Mas há algo que nem a melhor organização desportiva nem o melhor treinador pode contornar. A chamada 'estrelinha'.  Álvaro Magalhães relembra que se “pode treinar muito bem, mas se a bola vai ao poste e não entra...".

Sem ovos não há omoletes

'Sem ovos não há omeletes', essa é uma verdade de ‘La Palice’ que assenta que nem uma luva no mundo do futebol. E por muito bem que se treine, "sem boa matéria prima vão haver muitas chicotadas. E é mau também para o clube que acaba por pagar muitas indemnizações". Álvaro Magalhães recorda mesmo uma frase de Giovanni Trapattoni, dos tempos em que era adjunto do italiano. “Se tivermos bons jogadores estamos mais perto do sucesso.
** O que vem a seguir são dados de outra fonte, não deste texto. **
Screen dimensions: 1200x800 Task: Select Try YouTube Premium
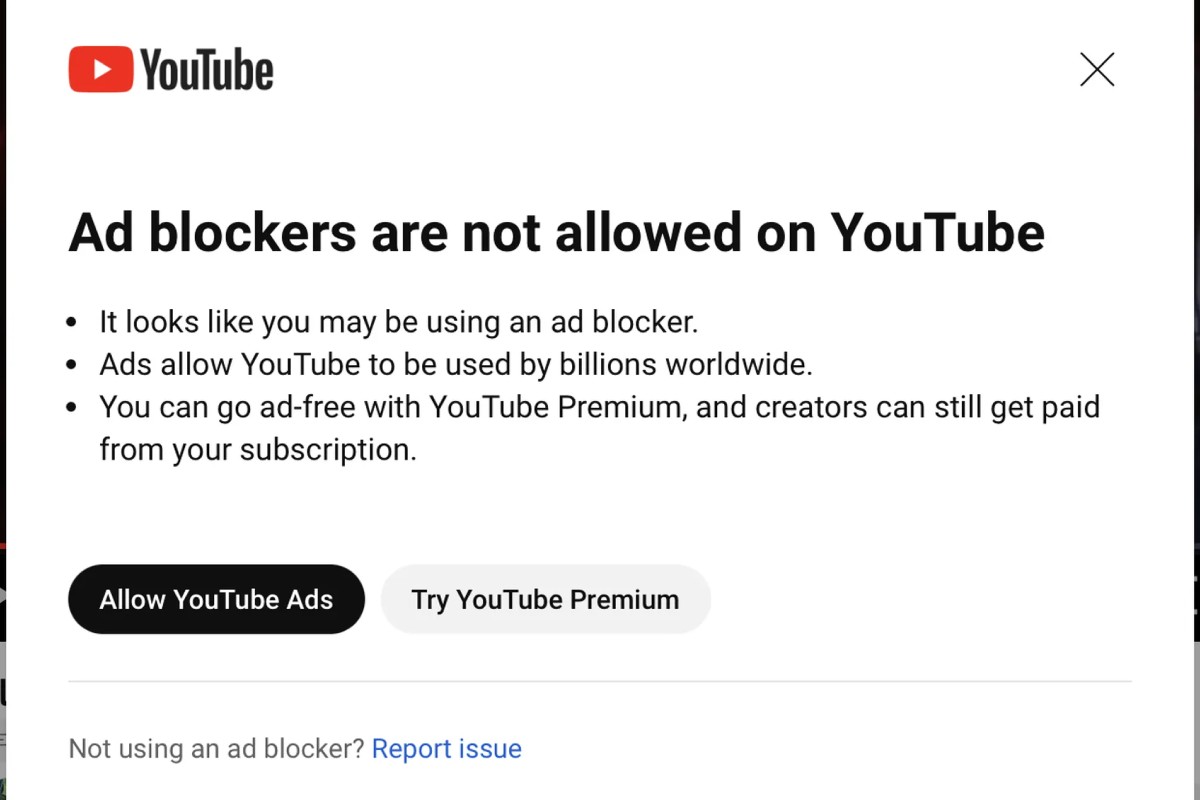click(545, 600)
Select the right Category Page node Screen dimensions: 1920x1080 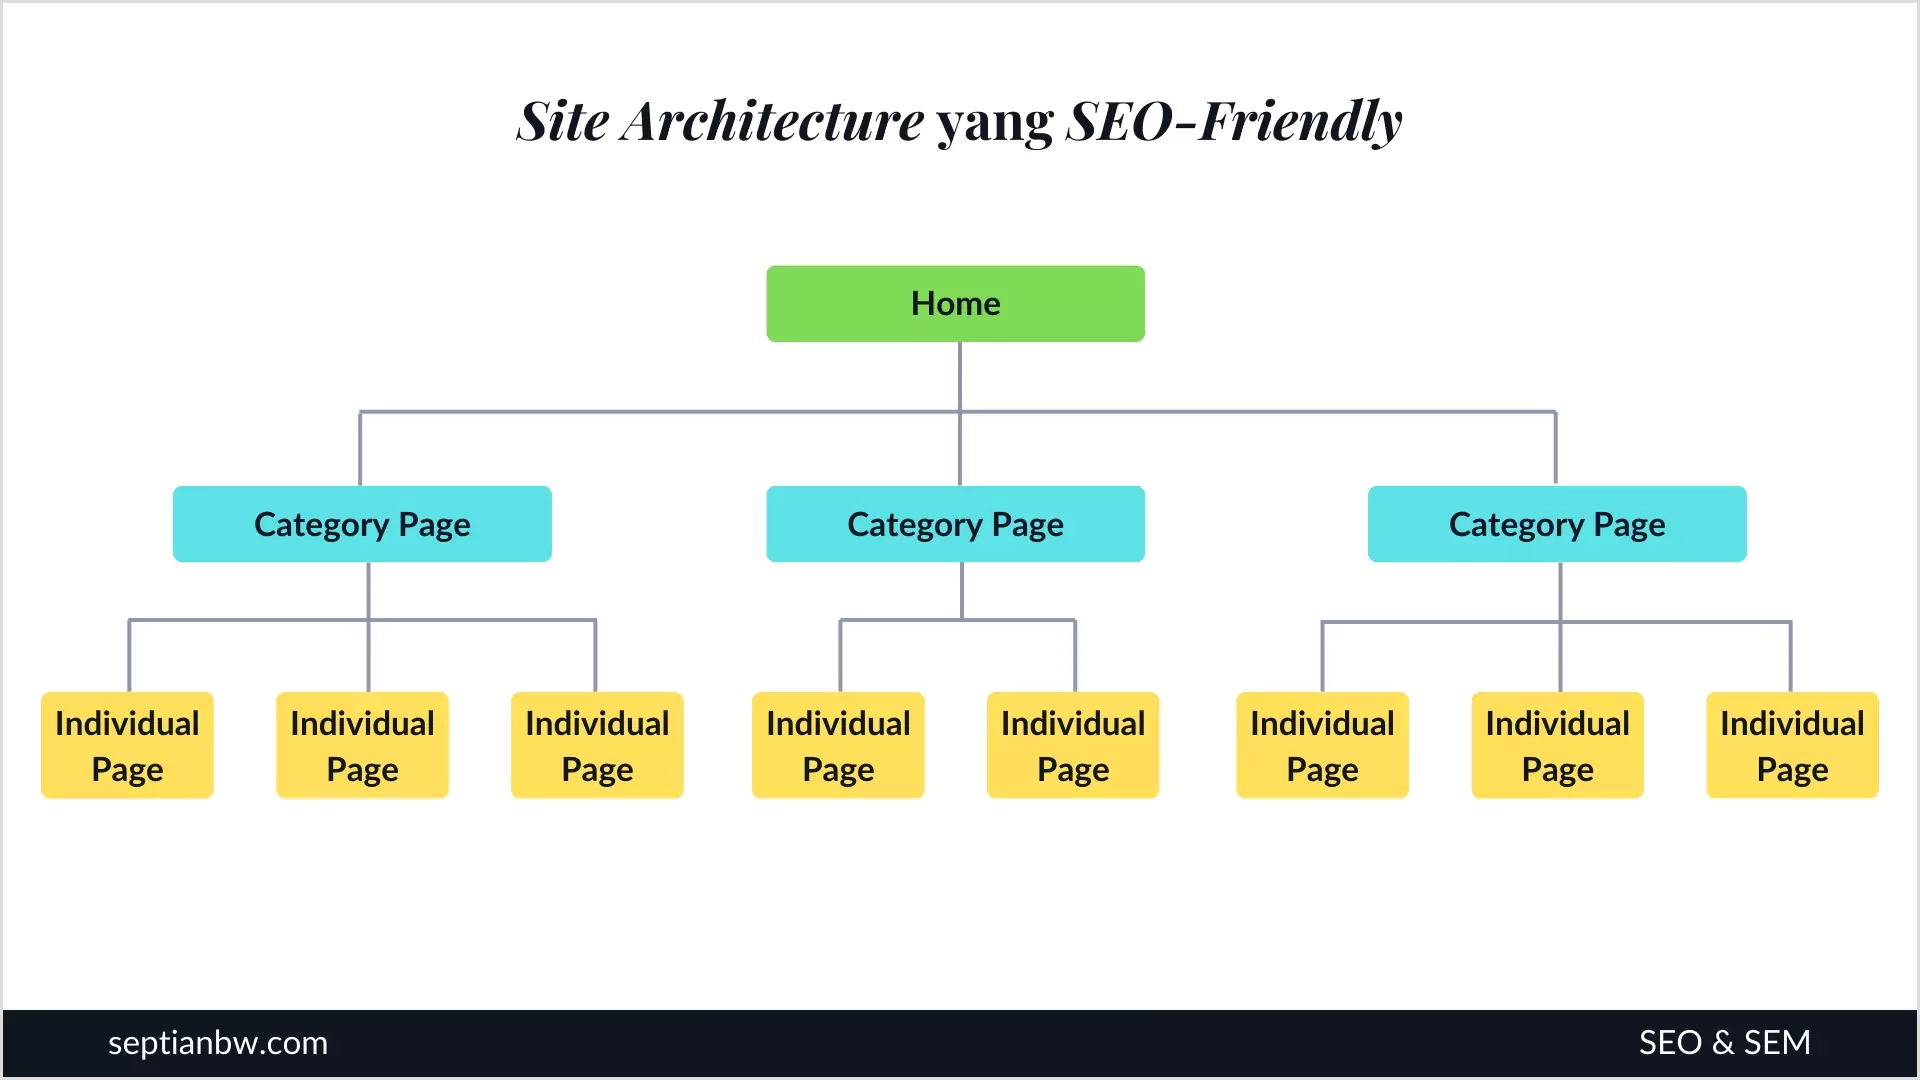point(1556,524)
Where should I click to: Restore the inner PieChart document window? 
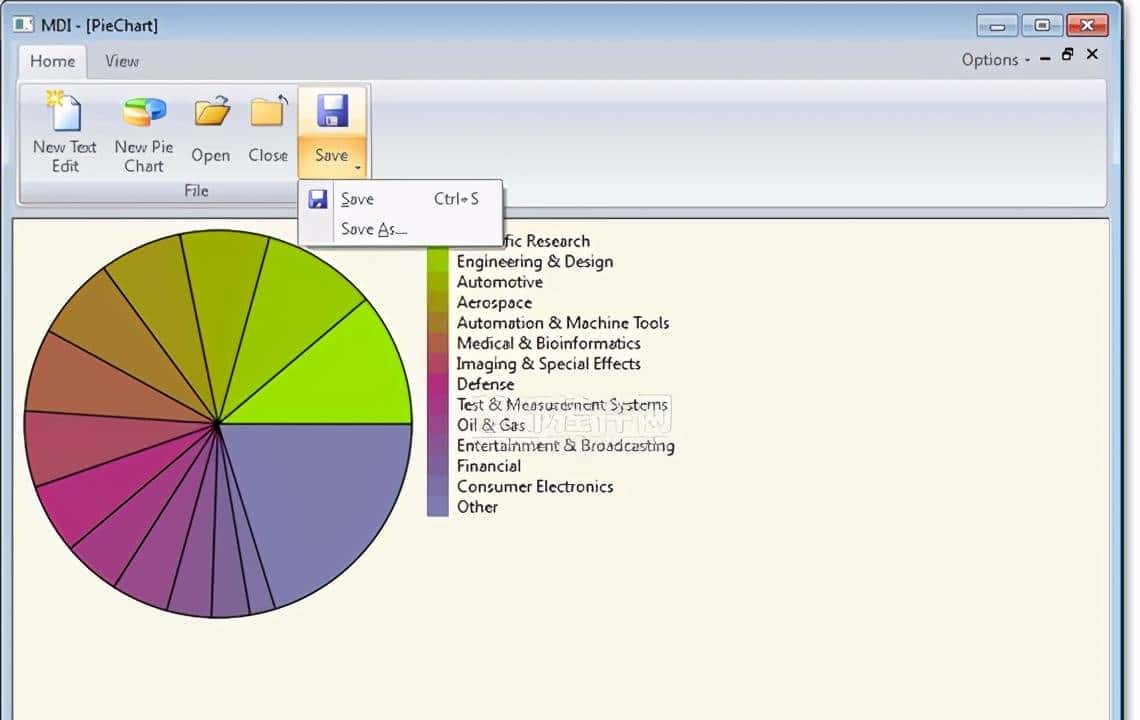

Se não tivermos bons jogadores dificilmente seremos campeões.”

É mais fácil ser despedido em Portugal

Se é mais fácil ser despedido em Portugal? Domingos Paciência acredita que sim, já que culturalmente "o português não é tolerante em relação ao futuro". "Somos um povo que vive demasiado o futebol. Mas temos tido demasiados casos de corrupção. Temos essa imagem que não é boa. É uma cultura que nós criámos, que gostaríamos de ver mudada, mas para quando não sabemos", frisa.

Somos um povo que vive demasiado o futebol. Mas temos tido demasiados casos de corrupção. Temos essa imagem que não é boa. É uma cultura que nós criámos, que gostaríamos de ver mudada, mas para quando não sabemos

Mesmo com todas os pedregulhos que se atravessam pelo caminho, Domingos Paciência e Álvaro Magalhães não desistem de tentar fazer o que mais gostam. O futebol calejou-lhes os dedos e a escolha de projetos não se faz a olho.

"Não estou a trabalhar por opção. Não tenho aceitado os convites porque não são campeonatos em que me veja a treinar. Penso algo diferente para a minha carreira e espero por um projeto que me motive. Quero procurar não errar e ter um projeto que me possa dar alguma consistência. Sabemos que no futebol quando pensamos que estamos a dar um passo, damos outro dois para trás", referiu o antigo avançado.

Com projetos em cima da mesa, Álvaro Magalhães expressou a vontade de trabalhar em Portugal, mas lá nos adianta que por vezes há obstáculos invisíveis que cortam as asas a quem planeia fazer voltar ao ativo e fazer aquilo que mais gosta.  "Tenho condições para trabalhar em Portugal. Tive um convite para o estrangeiro, tentei negociar um contrato e houve alguém em Portugal que 'tapou' a minha entrada no estrangeiro", diz.